Ruben's Super Detailed Gradient of Cloud Computing

This seemingly random comment from Sandrew Loset on an old blog post about Twitter sparked this post! I need to do more feedback entries like this :).

The quote is the moat

Twitter, Google, Facebook & PGE Smartmeters exist only to spy on you and sell your information to advertisers. They spy on every single thing you do, look at, click on and sell it.

They also will give the information to people who are suing you and to any agency that requests it. Don’t use them.

Get privacy software on your computer. Don’t be a tool for them anymore.

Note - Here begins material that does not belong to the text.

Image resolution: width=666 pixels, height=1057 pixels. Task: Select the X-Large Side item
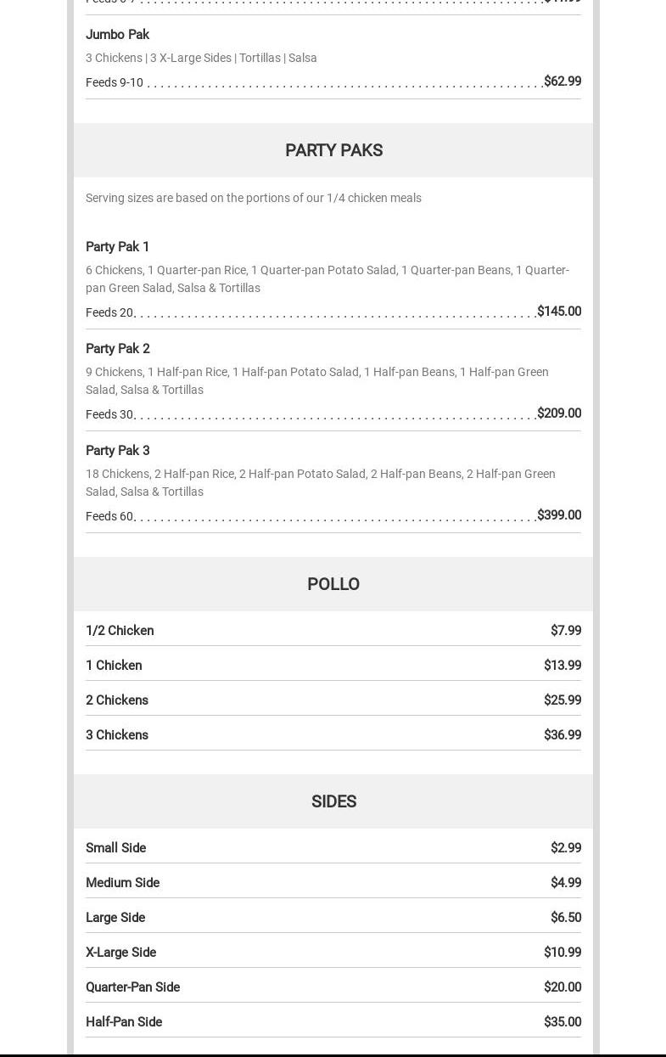click(x=120, y=953)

Clearly Sandrew noticed I was discussing Twitter and dropped in his cookie cutter response that had nothing to do with what I was talking about, but a comment is a comment nonetheless and I think he raises a good point! I know this because it's largely what I've been saying here for years, right down to the concerns regarding law enforcement.

% diff Sandrew Ruben

Where Sandrew Loset and I differ are on the pragmatic details. Sure the easy thing to do is to refrain from using any cloud services, but this is becoming an increasingly untenable position, particularly as more services move online and more of our applications are web based.

No, instead of abstaining from them outright, cloud services must be seen as tools like any other, and as such the key to using them effectively is to be smart. As I've repeatedly stated here over the years, don't use cloud services for confidential or private information, assume your material is always in the clear, and if you must store material of a sensitive nature, not only encrypt it but ensure only you know the keys.

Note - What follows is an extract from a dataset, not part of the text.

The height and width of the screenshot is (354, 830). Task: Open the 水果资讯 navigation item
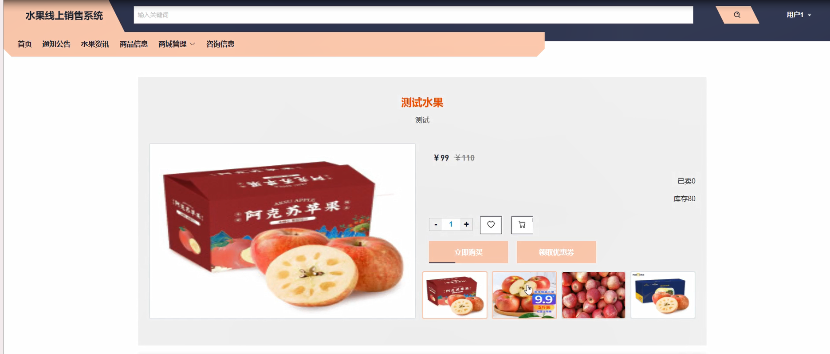95,44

Icon from the Tango Desktop Project

This isn't limited to cloud computing, our internet enabled smartphones (and even regular phones) are tracked based on tower coordinates, and our computers can be traced with an IP address (this will only become easier with IPv6 and the inevitable decline of NAT). We sacrifice as much privacy online as we want for the extraordinary utility we derive from it. It's a continuum, and though I tend to place my pin closer to the privacy side, I still use Twitter publicly, I have Google accounts (though no longer for email) and a Facebook profile with a fake name and even faker details.

Sandrew reminds us to remain vigilant, which is a worthy lesson. That said, I advocate something cheekier. Don't be a tool for cloud services, make them a tool for you.